**Instructions to follow:**
Make an exact copy of the records below. Include every line.

**Material shown:**
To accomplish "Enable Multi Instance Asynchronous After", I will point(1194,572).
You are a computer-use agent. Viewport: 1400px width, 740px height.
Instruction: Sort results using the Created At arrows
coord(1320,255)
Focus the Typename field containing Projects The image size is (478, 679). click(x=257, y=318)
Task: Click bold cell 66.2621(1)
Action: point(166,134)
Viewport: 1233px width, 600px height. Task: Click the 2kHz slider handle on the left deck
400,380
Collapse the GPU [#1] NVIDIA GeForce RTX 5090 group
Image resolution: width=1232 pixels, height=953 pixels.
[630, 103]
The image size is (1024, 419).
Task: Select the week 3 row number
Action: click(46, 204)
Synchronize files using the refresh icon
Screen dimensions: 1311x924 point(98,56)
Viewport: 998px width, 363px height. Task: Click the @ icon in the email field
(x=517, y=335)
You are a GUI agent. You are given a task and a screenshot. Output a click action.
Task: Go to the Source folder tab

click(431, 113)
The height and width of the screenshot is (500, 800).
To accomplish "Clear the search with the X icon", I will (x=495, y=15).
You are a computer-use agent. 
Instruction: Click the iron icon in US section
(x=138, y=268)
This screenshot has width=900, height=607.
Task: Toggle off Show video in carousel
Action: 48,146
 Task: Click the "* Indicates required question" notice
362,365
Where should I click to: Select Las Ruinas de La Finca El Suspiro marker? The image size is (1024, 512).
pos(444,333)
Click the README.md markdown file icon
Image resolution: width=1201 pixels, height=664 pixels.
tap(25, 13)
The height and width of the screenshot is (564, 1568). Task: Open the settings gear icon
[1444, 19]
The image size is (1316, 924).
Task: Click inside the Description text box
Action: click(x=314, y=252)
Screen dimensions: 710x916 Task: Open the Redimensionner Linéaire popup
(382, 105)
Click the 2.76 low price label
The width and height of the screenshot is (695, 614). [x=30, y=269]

**The answer:**
To accomplish "Enable Multi Instance Asynchronous After", I will point(1194,572).
You are a computer-use agent. Viewport: 1400px width, 740px height.
Instruction: Sort results using the Created At arrows
coord(1320,255)
Focus the Typename field containing Projects The image size is (478, 679). click(x=257, y=318)
Task: Click bold cell 66.2621(1)
Action: point(166,134)
Viewport: 1233px width, 600px height. Task: Click the 2kHz slider handle on the left deck
400,380
Collapse the GPU [#1] NVIDIA GeForce RTX 5090 group
Image resolution: width=1232 pixels, height=953 pixels.
[630, 103]
The image size is (1024, 419).
Task: Select the week 3 row number
Action: click(46, 204)
Synchronize files using the refresh icon
Screen dimensions: 1311x924 point(98,56)
Viewport: 998px width, 363px height. Task: Click the @ icon in the email field
(x=517, y=335)
You are a GUI agent. You are given a task and a screenshot. Output a click action.
Task: Go to the Source folder tab

click(431, 113)
The height and width of the screenshot is (500, 800).
To accomplish "Clear the search with the X icon", I will (x=495, y=15).
You are a computer-use agent. 
Instruction: Click the iron icon in US section
(x=138, y=268)
This screenshot has width=900, height=607.
Task: Toggle off Show video in carousel
Action: 48,146
 Task: Click the "* Indicates required question" notice
362,365
Where should I click to: Select Las Ruinas de La Finca El Suspiro marker? The image size is (1024, 512).
pos(444,333)
Click the README.md markdown file icon
Image resolution: width=1201 pixels, height=664 pixels.
tap(25, 13)
The height and width of the screenshot is (564, 1568). Task: Open the settings gear icon
[1444, 19]
The image size is (1316, 924).
Task: Click inside the Description text box
Action: click(x=314, y=252)
Screen dimensions: 710x916 Task: Open the Redimensionner Linéaire popup
(382, 105)
Click the 2.76 low price label
The width and height of the screenshot is (695, 614). [x=30, y=269]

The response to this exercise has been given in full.